**Task goal**
Scan the data. Collect each line that contains the word "computer".

**Source material**
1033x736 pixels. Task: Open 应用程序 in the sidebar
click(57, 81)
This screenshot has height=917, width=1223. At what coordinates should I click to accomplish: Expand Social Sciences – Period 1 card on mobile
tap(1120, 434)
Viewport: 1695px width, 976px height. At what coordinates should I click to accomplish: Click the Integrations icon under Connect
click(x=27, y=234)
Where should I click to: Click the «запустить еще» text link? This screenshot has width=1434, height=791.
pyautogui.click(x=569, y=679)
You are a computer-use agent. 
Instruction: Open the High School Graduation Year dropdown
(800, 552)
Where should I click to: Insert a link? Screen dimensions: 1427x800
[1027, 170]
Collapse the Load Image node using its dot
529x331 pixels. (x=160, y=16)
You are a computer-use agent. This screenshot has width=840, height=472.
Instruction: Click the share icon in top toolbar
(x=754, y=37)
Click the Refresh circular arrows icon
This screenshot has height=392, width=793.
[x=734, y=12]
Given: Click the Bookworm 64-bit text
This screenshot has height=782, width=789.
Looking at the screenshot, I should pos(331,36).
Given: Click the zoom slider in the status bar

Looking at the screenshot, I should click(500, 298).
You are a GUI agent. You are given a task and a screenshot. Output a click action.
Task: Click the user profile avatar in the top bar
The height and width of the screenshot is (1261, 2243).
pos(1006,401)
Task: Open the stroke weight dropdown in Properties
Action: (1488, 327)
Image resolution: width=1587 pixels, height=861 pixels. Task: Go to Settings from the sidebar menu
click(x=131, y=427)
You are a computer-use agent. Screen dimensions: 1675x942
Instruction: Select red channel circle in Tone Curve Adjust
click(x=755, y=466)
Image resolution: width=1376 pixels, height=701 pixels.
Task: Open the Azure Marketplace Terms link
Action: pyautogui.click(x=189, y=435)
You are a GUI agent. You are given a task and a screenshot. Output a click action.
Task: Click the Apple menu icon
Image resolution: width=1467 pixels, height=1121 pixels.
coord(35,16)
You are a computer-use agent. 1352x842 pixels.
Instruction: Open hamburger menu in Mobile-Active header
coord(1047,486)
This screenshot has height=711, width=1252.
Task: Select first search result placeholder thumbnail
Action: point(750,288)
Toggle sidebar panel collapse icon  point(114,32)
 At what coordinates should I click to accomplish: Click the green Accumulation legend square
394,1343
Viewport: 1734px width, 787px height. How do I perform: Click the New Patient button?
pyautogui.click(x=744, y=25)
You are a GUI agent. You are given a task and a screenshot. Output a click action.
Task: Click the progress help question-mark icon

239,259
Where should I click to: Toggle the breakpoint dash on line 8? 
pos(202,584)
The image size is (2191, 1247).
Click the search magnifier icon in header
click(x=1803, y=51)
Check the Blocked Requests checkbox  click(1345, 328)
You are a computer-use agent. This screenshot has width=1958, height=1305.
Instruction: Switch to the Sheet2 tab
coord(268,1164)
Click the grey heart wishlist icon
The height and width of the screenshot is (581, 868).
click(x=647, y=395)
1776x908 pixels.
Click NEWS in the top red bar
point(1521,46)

**Task result**
You are a computer-use agent. 
You are a computer-use agent. This screenshot has width=840, height=472.
You are a computer-use agent. Screen dimensions: 1675x942
You are a computer-use agent. 1352x842 pixels.
You are a computer-use agent. This screenshot has width=1958, height=1305.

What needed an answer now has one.